━━━ DATA EXTRACTS ━━━

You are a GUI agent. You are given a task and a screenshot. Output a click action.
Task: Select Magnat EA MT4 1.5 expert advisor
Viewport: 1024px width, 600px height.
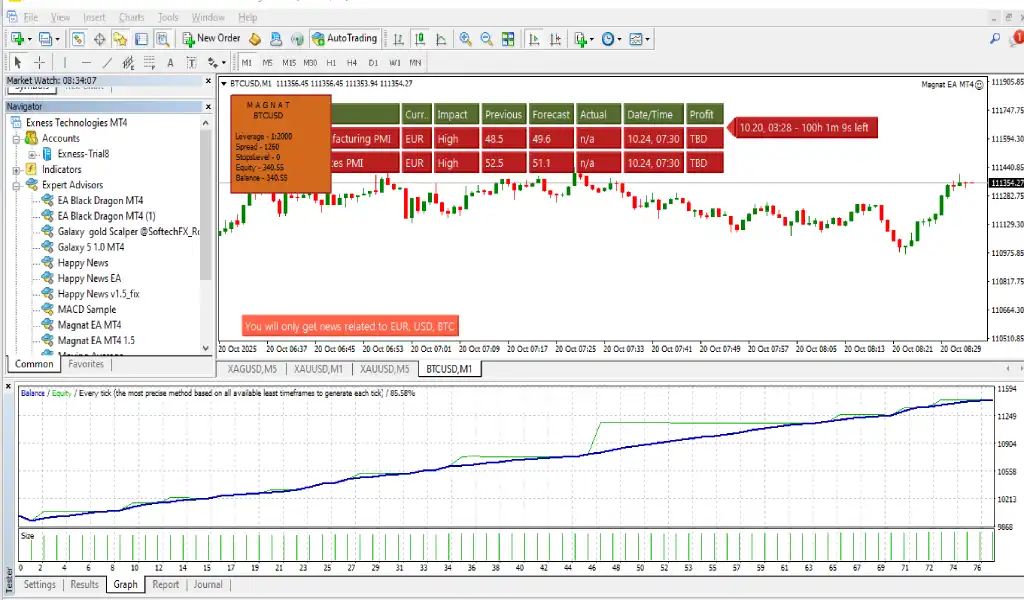(96, 341)
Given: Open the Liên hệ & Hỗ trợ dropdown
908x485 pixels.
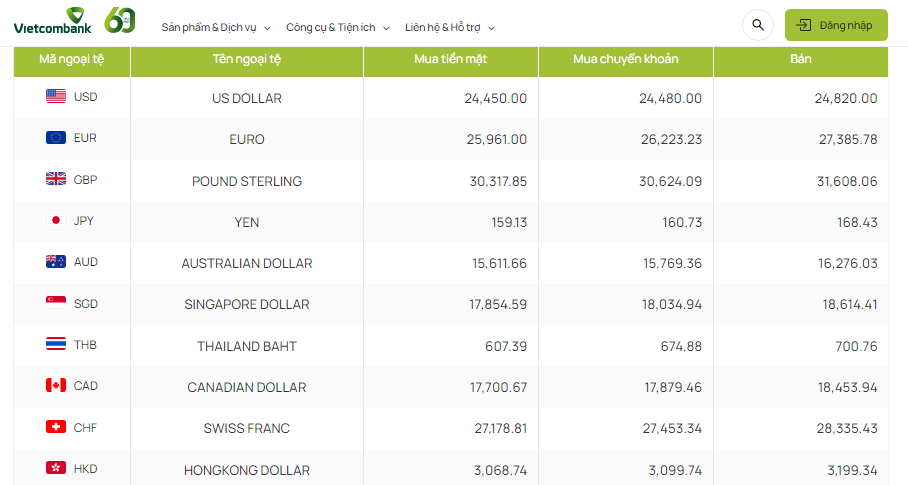Looking at the screenshot, I should [449, 27].
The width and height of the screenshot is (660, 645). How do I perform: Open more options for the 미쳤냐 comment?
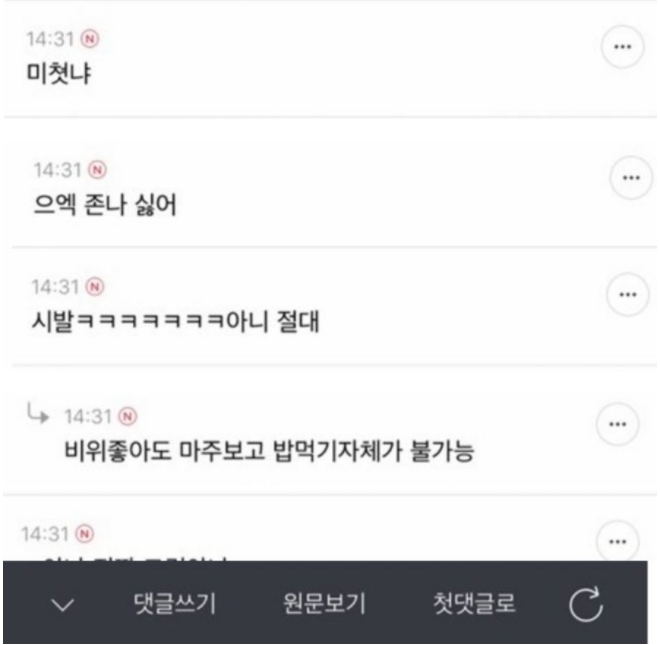[x=622, y=46]
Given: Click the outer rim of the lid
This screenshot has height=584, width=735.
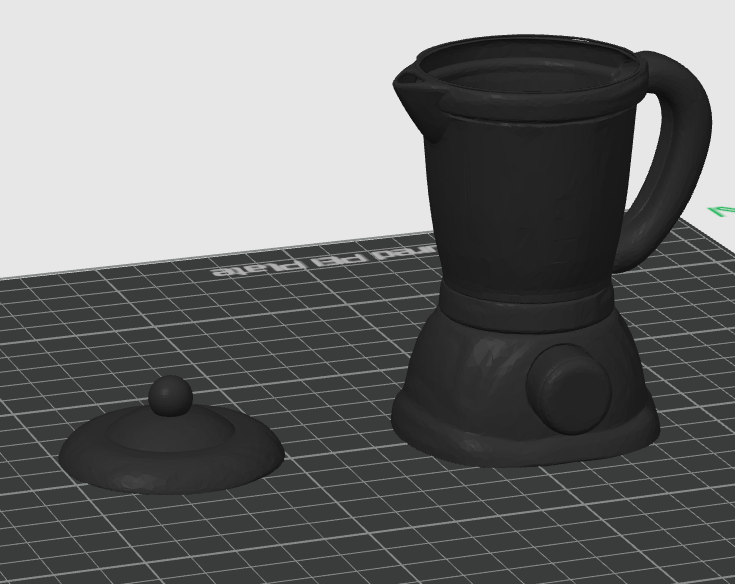Looking at the screenshot, I should [173, 478].
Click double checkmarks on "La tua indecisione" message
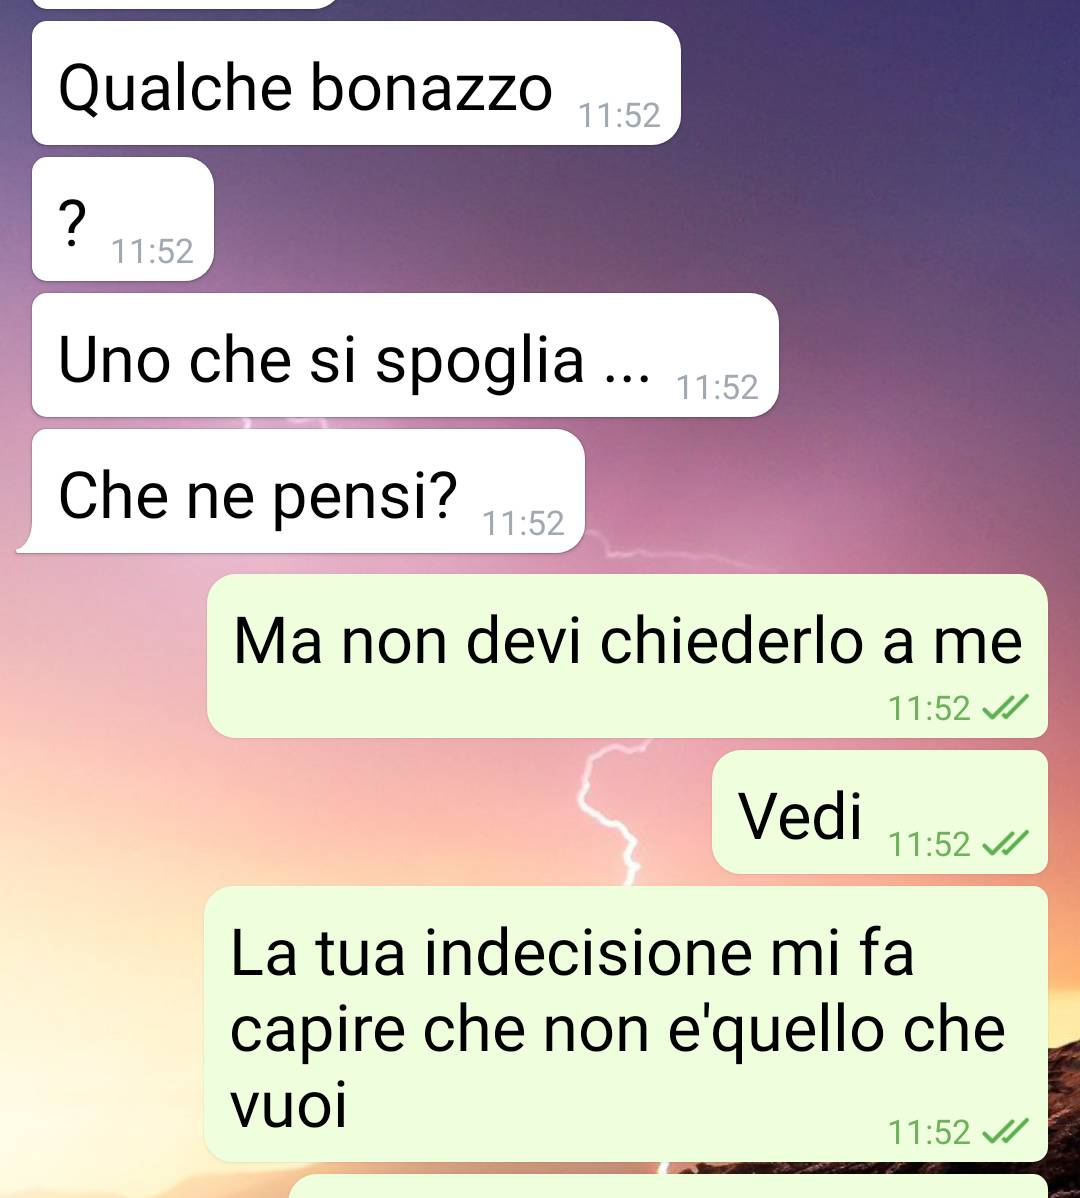Screen dimensions: 1080x1198 coord(1005,1132)
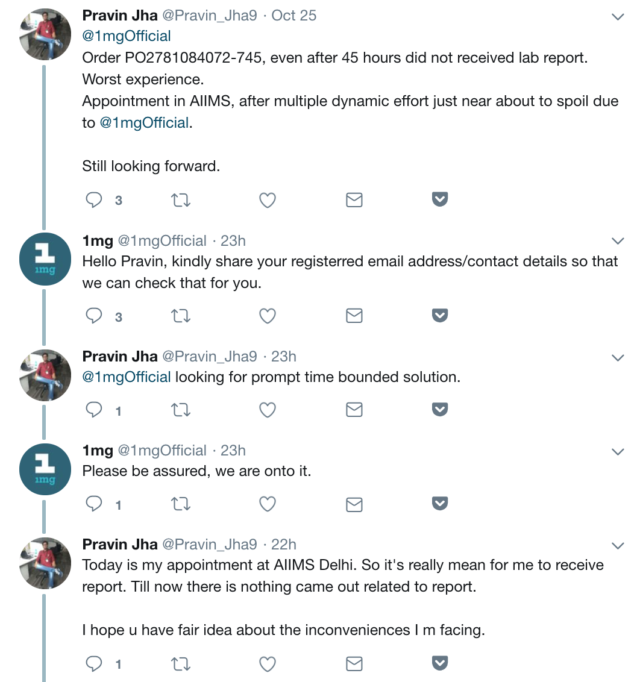Viewport: 640px width, 682px height.
Task: Like 1mg's 'Please be assured' reply
Action: coord(267,504)
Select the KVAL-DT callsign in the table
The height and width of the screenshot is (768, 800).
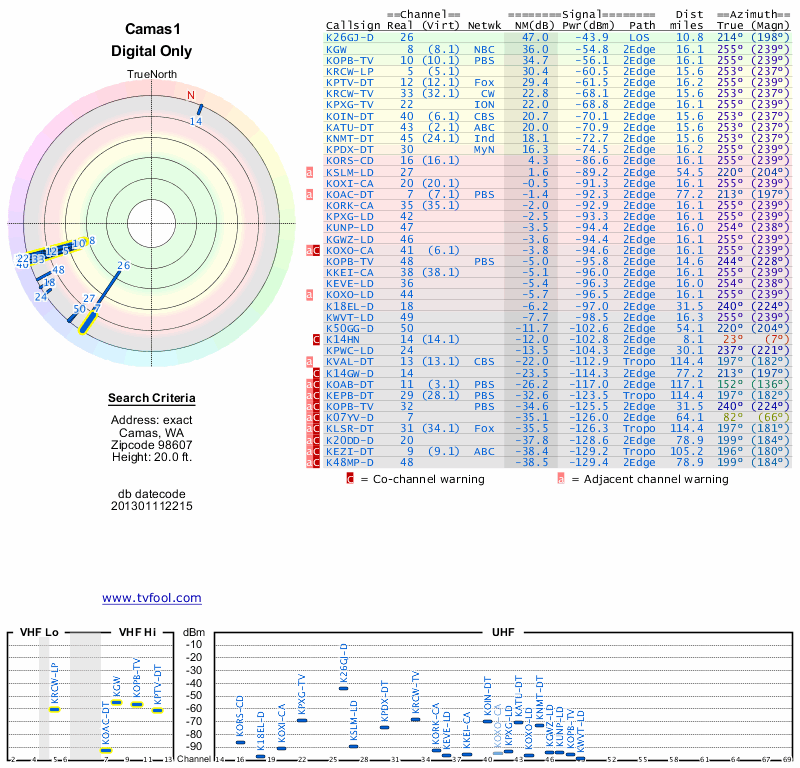(350, 362)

━━━

EXERCISE OBJECTIVE:
Produce an exact copy of the records above, leaving out the pictures.

RESULT OF THE EXERCISE:
You are a GUI agent. You are given a task and a screenshot. Output a click action.
Task: Select Magnat EA MT4 1.5 expert advisor
Viewport: 1024px width, 600px height.
(96, 341)
Given: Open the Liên hệ & Hỗ trợ dropdown
908x485 pixels.
Looking at the screenshot, I should [449, 27].
The width and height of the screenshot is (660, 645). How do I perform: Open more options for the 미쳤냐 comment?
[x=622, y=46]
Given: Click the outer rim of the lid
This screenshot has height=584, width=735.
Looking at the screenshot, I should [173, 478].
Click double checkmarks on "La tua indecisione" message
Screen dimensions: 1080x1198 coord(1005,1132)
Viewport: 640px width, 682px height.
Task: Like 1mg's 'Please be assured' reply
Action: coord(267,504)
Select the KVAL-DT callsign in the table
The height and width of the screenshot is (768, 800).
(350, 362)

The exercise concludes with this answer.